Copy the passage on Maine Central Railroad Class P locomotives word for word, starting with "Class P locomotives were numbered" and going on through "to 262000 lb.".

## Extracted text
= Beginning of Section =

Maine Central Railroad Class P locomotives were originally intended for heavy freight service. They were of 2-6-0 wheel arrangement in the Whyte notation, or "1'C" in UIC classification. They replaced class M 2-6-0s for the heaviest freight service beginning in 1896. They were transferred to branch line service as replaced by class O 4-6-0 locomotives beginning in 1903. Most were scrapped during the Great Depression and none survived World War II.

Class P locomotives were numbered from 301 to 321. Schenectady Locomotive Works delivered builders numbers 4471 through 4475 in 1896, 5151 and 5152 in 1899, and 5418, 5419, 5567, 5568 and 5674 through 5677 in 1900. American Locomotive Company produced the last six of the class at their Manchester plant in 1902. Builders numbers 25442 through 25445 were 7600 lb heavier than the Schenectady locomotives and generated 1300 lbf more tractive effort. Builders numbers 26307 and 26308 were built as Portland and Rumford Falls Railway (P&RF) numbers 13 and 14. The P&RF engines which became Maine Central numbers 320 and 321 were 21000 lb heavier than the infobox specifications and generated 8800 lbf more tractive effort. They also had larger tenders increasing total weight to 262000 lb.

= End of Section =

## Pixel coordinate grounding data
= Beginning of Section =

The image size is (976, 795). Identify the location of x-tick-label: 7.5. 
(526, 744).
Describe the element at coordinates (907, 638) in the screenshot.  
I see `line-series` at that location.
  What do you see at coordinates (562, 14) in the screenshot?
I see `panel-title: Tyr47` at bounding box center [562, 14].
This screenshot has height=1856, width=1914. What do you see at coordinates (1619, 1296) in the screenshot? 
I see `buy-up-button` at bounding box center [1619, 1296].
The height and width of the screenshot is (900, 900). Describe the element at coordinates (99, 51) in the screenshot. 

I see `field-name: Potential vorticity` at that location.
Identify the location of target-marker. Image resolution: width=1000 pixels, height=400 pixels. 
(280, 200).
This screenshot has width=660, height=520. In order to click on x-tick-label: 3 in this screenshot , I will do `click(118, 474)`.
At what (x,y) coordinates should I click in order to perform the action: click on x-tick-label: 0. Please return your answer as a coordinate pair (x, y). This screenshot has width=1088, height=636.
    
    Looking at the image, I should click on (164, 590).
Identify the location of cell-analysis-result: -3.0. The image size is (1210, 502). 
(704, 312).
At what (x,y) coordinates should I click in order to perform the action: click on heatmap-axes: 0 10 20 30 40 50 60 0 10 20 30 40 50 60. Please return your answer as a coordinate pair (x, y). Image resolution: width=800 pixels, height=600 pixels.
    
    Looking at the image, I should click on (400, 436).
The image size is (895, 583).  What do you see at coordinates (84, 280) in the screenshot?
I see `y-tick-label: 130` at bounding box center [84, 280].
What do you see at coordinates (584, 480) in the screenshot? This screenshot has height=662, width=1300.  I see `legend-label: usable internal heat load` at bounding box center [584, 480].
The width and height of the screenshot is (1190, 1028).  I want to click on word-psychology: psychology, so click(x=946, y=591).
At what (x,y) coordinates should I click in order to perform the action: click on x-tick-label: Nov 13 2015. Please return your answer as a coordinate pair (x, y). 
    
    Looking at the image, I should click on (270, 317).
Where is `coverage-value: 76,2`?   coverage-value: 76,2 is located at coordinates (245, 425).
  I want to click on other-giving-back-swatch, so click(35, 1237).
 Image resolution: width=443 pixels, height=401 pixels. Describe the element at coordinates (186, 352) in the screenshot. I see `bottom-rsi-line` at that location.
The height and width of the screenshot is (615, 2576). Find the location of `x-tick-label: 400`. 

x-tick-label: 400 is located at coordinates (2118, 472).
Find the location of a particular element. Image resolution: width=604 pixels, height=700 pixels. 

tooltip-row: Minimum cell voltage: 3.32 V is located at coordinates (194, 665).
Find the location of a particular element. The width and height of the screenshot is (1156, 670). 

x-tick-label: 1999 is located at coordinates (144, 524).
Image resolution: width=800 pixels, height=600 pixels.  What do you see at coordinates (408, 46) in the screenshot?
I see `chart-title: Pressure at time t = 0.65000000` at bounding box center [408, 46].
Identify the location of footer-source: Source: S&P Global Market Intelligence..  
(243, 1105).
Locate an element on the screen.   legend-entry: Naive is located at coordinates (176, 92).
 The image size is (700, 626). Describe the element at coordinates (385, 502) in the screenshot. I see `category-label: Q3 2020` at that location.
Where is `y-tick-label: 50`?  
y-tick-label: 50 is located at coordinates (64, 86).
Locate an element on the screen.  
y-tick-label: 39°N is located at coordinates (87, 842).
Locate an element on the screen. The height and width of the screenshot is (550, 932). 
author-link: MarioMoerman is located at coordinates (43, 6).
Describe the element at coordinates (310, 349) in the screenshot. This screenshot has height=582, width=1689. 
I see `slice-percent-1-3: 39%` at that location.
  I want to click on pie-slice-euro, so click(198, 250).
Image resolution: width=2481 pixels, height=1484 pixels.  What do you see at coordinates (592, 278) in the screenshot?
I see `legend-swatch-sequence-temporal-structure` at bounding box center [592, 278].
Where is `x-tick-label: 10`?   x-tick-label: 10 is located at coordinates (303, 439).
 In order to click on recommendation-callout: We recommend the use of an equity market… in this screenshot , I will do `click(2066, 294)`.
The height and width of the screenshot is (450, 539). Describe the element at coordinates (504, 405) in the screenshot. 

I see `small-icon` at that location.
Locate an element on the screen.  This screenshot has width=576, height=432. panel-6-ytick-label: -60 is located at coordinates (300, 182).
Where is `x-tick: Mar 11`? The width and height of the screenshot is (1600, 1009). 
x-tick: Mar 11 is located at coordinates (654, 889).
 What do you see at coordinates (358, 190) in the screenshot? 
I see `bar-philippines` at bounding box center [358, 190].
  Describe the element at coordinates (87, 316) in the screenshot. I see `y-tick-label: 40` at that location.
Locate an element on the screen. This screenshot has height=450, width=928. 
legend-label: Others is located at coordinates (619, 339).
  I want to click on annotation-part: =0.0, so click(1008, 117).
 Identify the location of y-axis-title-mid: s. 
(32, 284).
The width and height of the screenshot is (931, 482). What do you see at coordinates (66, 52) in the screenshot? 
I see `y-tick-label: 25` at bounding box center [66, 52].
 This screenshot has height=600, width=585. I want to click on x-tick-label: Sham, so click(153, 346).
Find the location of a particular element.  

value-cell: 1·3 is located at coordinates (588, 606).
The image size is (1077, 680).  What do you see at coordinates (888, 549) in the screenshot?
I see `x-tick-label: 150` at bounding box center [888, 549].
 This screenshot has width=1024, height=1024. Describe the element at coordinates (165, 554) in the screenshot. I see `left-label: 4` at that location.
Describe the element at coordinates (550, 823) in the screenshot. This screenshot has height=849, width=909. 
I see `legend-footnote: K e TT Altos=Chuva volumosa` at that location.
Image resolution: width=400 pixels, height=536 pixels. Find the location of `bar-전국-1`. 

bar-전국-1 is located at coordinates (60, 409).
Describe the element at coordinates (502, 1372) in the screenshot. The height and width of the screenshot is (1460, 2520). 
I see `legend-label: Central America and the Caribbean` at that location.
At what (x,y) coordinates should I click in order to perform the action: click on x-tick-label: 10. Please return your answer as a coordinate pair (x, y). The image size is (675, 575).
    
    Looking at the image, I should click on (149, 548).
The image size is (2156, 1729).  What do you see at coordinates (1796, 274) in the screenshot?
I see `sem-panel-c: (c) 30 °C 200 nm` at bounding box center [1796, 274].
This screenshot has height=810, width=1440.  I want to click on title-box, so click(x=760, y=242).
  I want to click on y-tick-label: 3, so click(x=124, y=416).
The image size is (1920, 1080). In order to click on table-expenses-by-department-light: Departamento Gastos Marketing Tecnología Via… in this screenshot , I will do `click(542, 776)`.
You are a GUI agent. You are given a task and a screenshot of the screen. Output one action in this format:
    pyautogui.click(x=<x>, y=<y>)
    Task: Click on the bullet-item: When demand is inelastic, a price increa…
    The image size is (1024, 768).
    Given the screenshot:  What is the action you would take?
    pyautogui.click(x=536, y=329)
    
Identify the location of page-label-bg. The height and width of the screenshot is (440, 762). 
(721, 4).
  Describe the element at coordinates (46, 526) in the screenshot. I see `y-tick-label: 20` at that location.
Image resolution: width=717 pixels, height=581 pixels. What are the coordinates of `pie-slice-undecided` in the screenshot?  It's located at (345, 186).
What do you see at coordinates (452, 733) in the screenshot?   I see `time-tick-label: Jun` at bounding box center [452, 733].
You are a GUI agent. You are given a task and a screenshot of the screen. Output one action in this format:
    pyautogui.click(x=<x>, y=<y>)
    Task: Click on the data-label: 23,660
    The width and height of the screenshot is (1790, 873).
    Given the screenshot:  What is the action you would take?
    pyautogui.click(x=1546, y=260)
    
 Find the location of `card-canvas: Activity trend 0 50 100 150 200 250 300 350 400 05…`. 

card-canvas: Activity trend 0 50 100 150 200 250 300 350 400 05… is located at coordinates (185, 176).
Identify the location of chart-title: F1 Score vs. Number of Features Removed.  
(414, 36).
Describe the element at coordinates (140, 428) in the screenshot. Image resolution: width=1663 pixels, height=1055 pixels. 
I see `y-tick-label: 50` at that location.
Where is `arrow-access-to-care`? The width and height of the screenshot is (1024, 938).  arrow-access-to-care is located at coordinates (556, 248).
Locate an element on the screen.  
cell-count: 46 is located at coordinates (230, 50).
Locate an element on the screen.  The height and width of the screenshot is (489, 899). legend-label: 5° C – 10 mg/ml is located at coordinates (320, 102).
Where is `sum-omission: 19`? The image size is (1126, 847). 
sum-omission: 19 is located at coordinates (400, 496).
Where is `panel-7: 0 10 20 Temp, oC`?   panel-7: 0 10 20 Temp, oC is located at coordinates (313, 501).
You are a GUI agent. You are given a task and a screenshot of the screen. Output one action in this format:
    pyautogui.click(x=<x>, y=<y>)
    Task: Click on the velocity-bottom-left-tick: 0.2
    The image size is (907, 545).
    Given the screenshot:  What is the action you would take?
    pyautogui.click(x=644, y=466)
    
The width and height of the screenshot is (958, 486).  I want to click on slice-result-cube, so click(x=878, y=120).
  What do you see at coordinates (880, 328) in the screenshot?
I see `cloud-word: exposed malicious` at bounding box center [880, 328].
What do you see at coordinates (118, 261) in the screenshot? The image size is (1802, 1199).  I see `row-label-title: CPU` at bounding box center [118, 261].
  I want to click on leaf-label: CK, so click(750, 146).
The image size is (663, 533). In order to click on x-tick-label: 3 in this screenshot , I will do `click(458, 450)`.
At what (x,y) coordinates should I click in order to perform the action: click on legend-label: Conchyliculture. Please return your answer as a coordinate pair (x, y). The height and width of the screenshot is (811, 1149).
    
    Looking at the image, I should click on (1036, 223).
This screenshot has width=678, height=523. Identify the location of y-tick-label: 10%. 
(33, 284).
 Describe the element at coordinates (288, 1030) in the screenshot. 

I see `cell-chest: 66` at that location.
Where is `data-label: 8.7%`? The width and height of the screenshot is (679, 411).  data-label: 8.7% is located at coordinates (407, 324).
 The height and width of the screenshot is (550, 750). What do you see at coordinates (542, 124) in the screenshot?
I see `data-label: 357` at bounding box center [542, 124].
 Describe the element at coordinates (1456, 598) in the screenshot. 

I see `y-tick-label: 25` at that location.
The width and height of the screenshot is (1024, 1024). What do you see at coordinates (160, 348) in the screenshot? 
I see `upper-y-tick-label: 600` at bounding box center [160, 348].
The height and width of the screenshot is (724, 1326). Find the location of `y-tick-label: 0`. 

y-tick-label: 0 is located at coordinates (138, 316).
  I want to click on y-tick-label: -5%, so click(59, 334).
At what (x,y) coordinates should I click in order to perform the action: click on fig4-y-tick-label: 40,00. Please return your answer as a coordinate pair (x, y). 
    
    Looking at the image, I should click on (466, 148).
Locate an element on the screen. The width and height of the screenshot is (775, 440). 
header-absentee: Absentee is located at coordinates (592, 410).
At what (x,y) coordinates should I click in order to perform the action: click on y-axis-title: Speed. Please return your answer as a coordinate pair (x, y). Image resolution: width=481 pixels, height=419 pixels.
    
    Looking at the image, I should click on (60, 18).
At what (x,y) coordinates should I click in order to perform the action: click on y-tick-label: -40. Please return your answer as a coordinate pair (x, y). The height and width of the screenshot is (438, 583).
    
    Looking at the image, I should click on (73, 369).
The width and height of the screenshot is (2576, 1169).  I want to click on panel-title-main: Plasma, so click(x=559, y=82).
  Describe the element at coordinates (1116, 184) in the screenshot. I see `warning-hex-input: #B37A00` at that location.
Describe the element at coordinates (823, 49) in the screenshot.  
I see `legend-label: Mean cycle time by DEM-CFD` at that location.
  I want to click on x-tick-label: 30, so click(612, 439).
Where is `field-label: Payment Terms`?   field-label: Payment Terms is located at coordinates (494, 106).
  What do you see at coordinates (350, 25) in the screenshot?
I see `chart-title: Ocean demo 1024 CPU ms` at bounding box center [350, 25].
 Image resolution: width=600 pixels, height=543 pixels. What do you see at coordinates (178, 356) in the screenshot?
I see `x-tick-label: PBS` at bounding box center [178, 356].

= End of Section =

## Task response
Class P locomotives were numbered from 301 to 321. Schenectady Locomotive Works delivered builders numbers 4471 through 4475 in 1896, 5151 and 5152 in 1899, and 5418, 5419, 5567, 5568 and 5674 through 5677 in 1900. American Locomotive Company produced the last six of the class at their Manchester plant in 1902. Builders numbers 25442 through 25445 were 7600 lb heavier than the Schenectady locomotives and generated 1300 lbf more tractive effort. Builders numbers 26307 and 26308 were built as Portland and Rumford Falls Railway (P&RF) numbers 13 and 14. The P&RF engines which became Maine Central numbers 320 and 321 were 21000 lb heavier than the infobox specifications and generated 8800 lbf more tractive effort. They also had larger tenders increasing total weight to 262000 lb.